BoletLorsque Serkin commença à enseigner au Curtis Institute de Philadelphie à l’automne 1939, il avait besoin d’un assistant, d’autant que son programme de concerts très chargé l’obligeait à s’absenter souvent. Comme il n’avait pas de nom à proposer, la direction du Curtis choisit un jeune pianiste cubain, Jorge Bolet. C’était un choix étrange, car il était difficile d’imaginer personnalités plus opposées. Bolet était un ancien étudiant du Curtis, il était le seul à qui avait été attribuée la prestigieuse bourse Josef Hofmann. Son début de carrière était assez brillant. Il s’était perfectionné en Amérique et en Europe auprès de grands maîtres. Son seul point commun avec Serkin était son intérêt pour la musique de Max Reger. Il laissera d’ailleurs un enregistrement de référence des Variations sur un thème de Telemann que Serkin avait jouées au début de sa carrière américaine, mais qu’il avait vite abandonnées devant la froideur du public et les remarques désastreuses de la critique… Sinon Bolet n’aimait rien tant que les pièces de virtuosité, ou les transcriptions acrobatiques de Leopold Godowski, qui était le beau-père de son professeur, David Saperton. Le grand amusement d’Istomin et de ses camarades était de pousser Bolet à se mettre au piano, ce qui n’était pas très difficile ! Bolet se lançait alors dans une succession de pièces virtuosissimes, espérant entraîner ses jeunes élèves sur ses traces. En fait le courant ne passait pas et le plus souvent ils se divertissaient en l’imitant et en exagérant ses mimiques. Serkin était le seul maître à bord.

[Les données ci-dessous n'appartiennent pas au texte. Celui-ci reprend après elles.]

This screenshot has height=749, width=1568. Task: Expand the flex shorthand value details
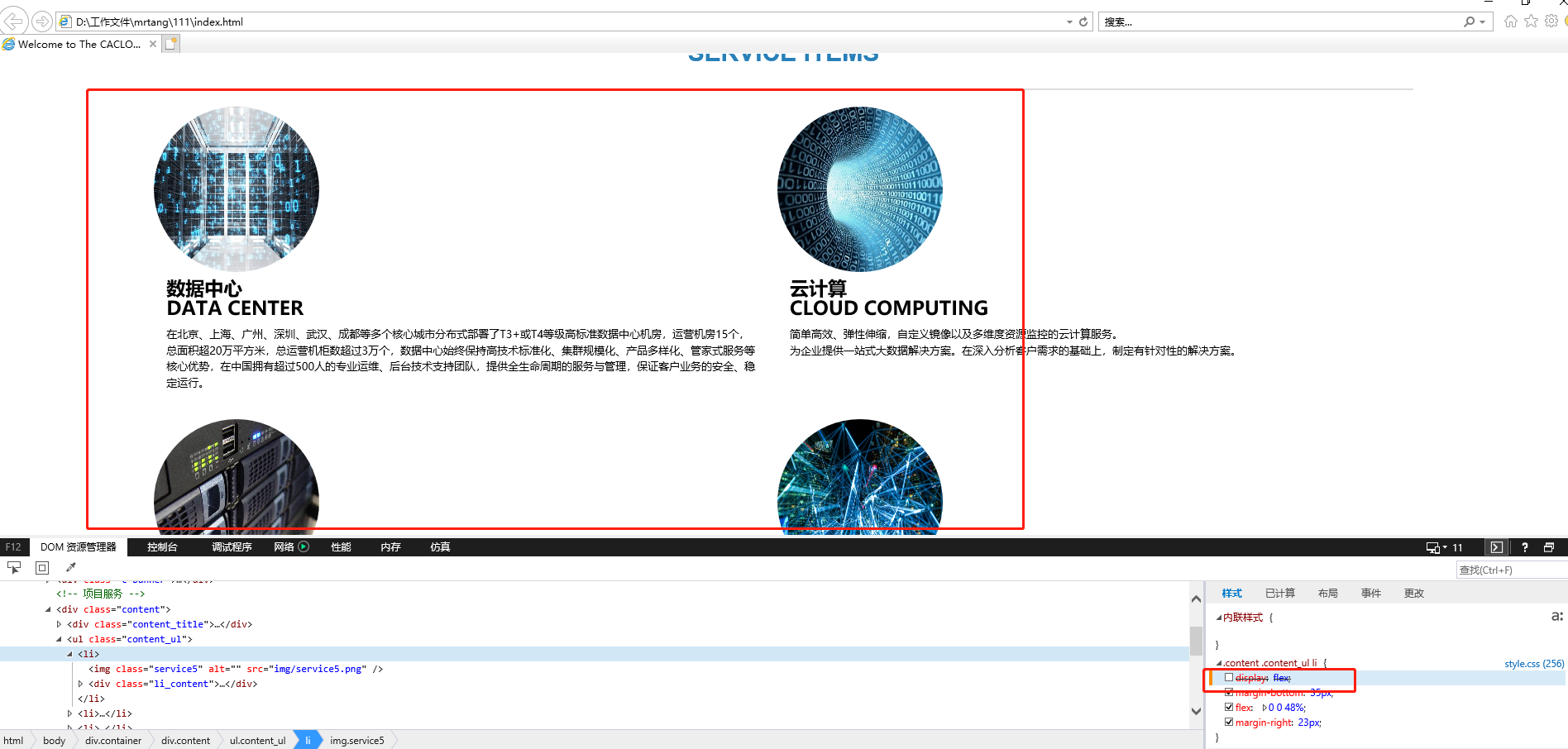(x=1264, y=707)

En 1942, le gouvernement cubain demanda à Jorge Bolet de quitter le Curtis et de devenir attaché culturel de l’Ambassade de Cuba à Washington. C’est Horszowski qui le remplaça auprès de Rudolf Serkin, pour la plus grande satisfaction de tous. Sa complémentarité avec Serkin, son immense culture et sa gentillesse firent merveille. Il devait enseigner pendant 50 années au Curtis…

Quant à Jorge Bolet, cette expérience pédagogique au Curtis était peut-être prématurée. Il n’avait que vingt-cinq ans et n’avait pas encore eu le temps de mûrir et d’élargir son répertoire. Il ne se consacra à nouveau à l’enseignement qu’à partir de 1968, à Bloomington puis au Curtis, où il succèda à Serkin en 1977 à la tête du département de piano. Longtemps marginale, sa carrière connut un essor spectaculaire dans les années 70 et 80.